Quanzhen Taoism, which is present almost exclusively in the north of China, includes all Taoist orders which have a monastic institution. Their lifestyle is comparable to that of the Buddhist monks in that they are celibate, vegetarian, and live in monasteries. The White Cloud Temple in Beijing is the main monastery of the Longmen school of Quanzhen, and is also the main headquarters of mainland China's official Taoist Church.

Zhengyi Taoism

The other main priesthood is Zhengyi Taoism, in which the priests can marry, eat meat, live in their own homes, and found and manage their own temples or serve in folk religious temples. They are mostly priests part-time and can hold other jobs. Their lineages are transmitted through training and ordination by another priest, although historically they received a formal confirmation in their role by the Celestial Master, the highest priest. Fragmentation of the lineage of the Celestial Masters has made Zhengyi priests more independent. In mainland China the Taoist Church has in theory taken over the power to regulate them (although only a minority of them are registered with the Church). Zhengyi orders are present all over China, although with different names according to the local lineages. For example, in northern China there are the yinyang masters of the Lingbao sub-tradition.[2]

By Period

Pre-Ming Period

During the Period of Division, officials were divided into nine different ranks, the lower the Grade, the higher status they were. Daoist priests were designated Grade Five status and above and were granted the ability to participate in formal rituals (keyi 科仪) since they were educated in internal cultivation or neigong (內功). Daoist priests not trained in neigong were delegated to Grade Six status or lower and were granted the title of "Three-Five Surveyor of Merit” (sanwu dugong 三五度公).[3]

Ming (1368–1644)

Classification and Outside View

During the Ming Dynasty, Taoism, along with Buddhism, was a state-sponsored religion.

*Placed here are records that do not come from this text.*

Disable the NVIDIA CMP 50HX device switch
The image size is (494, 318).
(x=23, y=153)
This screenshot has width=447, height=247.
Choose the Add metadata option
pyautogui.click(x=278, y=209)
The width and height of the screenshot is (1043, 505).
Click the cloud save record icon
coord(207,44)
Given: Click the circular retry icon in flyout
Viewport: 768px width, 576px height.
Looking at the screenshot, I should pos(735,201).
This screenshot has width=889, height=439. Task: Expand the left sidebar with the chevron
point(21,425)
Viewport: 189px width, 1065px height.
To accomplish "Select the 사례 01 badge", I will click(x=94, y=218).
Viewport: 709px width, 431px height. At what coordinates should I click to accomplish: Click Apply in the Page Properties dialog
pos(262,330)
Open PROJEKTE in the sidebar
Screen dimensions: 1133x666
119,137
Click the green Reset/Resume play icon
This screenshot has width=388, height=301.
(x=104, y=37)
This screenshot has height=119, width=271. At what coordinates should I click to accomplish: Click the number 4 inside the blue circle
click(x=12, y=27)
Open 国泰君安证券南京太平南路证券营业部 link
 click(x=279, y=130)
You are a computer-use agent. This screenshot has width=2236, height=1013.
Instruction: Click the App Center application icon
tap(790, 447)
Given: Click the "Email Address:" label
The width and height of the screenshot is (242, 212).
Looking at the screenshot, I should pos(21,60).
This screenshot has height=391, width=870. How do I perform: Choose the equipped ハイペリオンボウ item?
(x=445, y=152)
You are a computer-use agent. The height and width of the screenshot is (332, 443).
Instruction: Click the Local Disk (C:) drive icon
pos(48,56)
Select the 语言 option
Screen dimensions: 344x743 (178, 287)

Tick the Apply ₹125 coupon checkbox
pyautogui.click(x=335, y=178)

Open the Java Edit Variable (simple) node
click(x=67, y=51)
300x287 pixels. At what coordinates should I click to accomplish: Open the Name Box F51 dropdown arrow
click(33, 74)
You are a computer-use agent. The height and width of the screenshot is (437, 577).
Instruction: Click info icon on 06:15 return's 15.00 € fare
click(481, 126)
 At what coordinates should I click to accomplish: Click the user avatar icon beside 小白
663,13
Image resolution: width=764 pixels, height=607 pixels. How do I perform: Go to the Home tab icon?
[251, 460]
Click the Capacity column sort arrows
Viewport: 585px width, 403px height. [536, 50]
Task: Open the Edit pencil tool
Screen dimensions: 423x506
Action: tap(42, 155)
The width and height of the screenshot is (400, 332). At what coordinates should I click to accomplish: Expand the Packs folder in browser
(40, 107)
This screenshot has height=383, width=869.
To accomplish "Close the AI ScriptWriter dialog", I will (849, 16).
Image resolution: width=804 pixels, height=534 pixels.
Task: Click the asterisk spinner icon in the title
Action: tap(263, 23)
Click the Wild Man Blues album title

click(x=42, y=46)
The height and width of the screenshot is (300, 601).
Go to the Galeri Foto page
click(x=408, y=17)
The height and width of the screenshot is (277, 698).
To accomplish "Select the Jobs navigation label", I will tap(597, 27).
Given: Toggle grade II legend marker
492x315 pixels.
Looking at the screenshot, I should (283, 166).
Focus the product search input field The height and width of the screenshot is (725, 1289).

All others had been banned.[4] Taoist priests were often classified by two categories, zhu guan (住觀, zhù guān) priests live in designated temples, while you guan (遊觀, yóu guān) priests drift around with no fixed habitats. During the Ming, Taoist priests were largely viewed positively by the public, though some were skeptical about the credibility of their alchemy, fortune-telling, and divination.[5]

Taoist priests organized themselves using different categories and assigned themselves different jobs based on their ranking. Both Taoist priest and priestess performed Taoist rituals. Their rankings were included when Taoist priests signed records for rituals which would be burned for certain rituals such as the Yellow Register Zhai (黃籙齋) rituals, or burial rituals, and Golden Register Jiao (金籙醮), or temple renewal type rituals. Because records were being burned, some scholars tasked themselves with the responsibility of copying down the manuscripts before they were used in the ritual.[6][7]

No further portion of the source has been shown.